SELECTED PASSAGE:
Reading Deepmind's latest research and accompanying blogpost, I wanted to highlight an under-appreciated aspect of safety. As a bit of background, Carlos Perez points out Josha Bach's "Lebowski theorem," which states that "no superintelligent AI is going to bother with a task that is harder than hacking its reward function." Given that, I see a potential perverse effect of some types of alignment research - especially research into embedded agency and robust alignment which makes AI uninterested in reward tampering. (Epistemic Status: my confidence in the argument is moderate, and I am more confident in the earlier claims.)
In general, unsafe AI is far more likely to tamper with its reward function than to find more distant (and arguably more problematic) ways to tamper with the world to maximize its objective. (epistemic status: fairly high confidence) Once an AI is smart enough to spend its time reward hacking, then wasting time on developing greater intelligence is unneeded. For that reason, this theorem seems likely to function as at least a mild safety valve. It's only if we close this valve too tightly that we would plausibly see ML that reached human-level intelligence. At that point, of course, we should expect that the AI will begin to munchkin the system, just as a moderately clever human would. And anti-munchkin-ing is a narrow instance of security more generally.
Security generally is like cryptography narrowly in an importance sense; it's easy to build a system that you yourself can't break, but very challenging to build one that others cannot exploit. (Epistemic status: more speculative) This means that even if our best efforts go towards safety, an AI seems very unlikely to need more than "mild" superintelligence to break it - unless it's been so well aligned that it doesn't want to hack its objective function.
This logic implies (Epistemic status: most speculative, still with some confidence) that moderate progress in AI safety is potentially far more dangerous than very little progress - and raises critical questions of how close to this unsafe uncanny valley we currently are, and how wide the valley is.

WORK INSTRUCTIONS:
1/ Translate this sentence from the post on reward tampering and AI safety into Spanish: "Once an AI is smart enough to spend its time reward hacking, then wasting time on developing greater intelligence is unneeded."
2/ Please pick up the post on reward tampering and AI safety after its last sentence and carry the argument forward.

DATA SECTION:
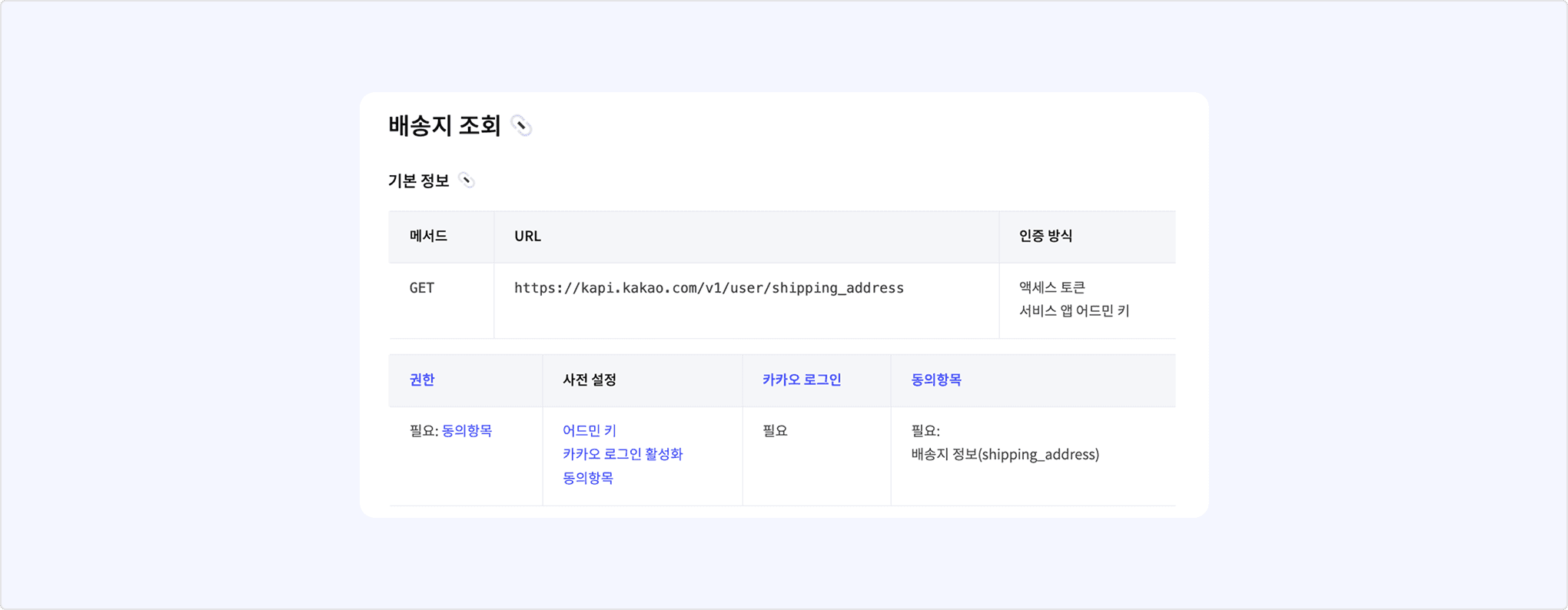Click the 배송지 정보(shipping_address) consent item text
1568x610 pixels.
click(1005, 455)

RESULTS FOR THE EXERCISE:
1/ Una vez que una IA es lo suficientemente inteligente como para dedicar su tiempo a hackear su recompensa, entonces perder tiempo en desarrollar una mayor inteligencia es innecesario.

2/
I do think there's a bunch of unsafe uncanny valleys (which may or may not add up to one big unsafe uncanny valley) but I'm not sure this actually is one. Once a superintelligent AI succeeds in hacking its reward function, would it not likely be motivated to protect itself and its hacked reward signals from outside tampering (such as the AI operators trying to shut it down)? It seems like the only way to ensure protection is to take over the universe and make sure there are no other agents in it (except ones aligned to this AI). And if it's not motivated to protect itself, the AI builder responsible for creating it in the first place would likely just shut it down and try again with a different design (which would probably still be unsafe, given that they're that far from a safe design), so overall it doesn't seem like hackable rewards is much of a safety valve.
It would be much easier for the AI to hack its own expectation operator, so that it predicts a 100% chance of continued survival, rather than taking over the universe. If you're gonna wirehead, why stop early?
I do agree that the builder would probably just try another design. Ideally, they keep adding hacks to make wireheading harder until the AI kills the builder and wireheads itself - hopefully without killing everyone else in the process.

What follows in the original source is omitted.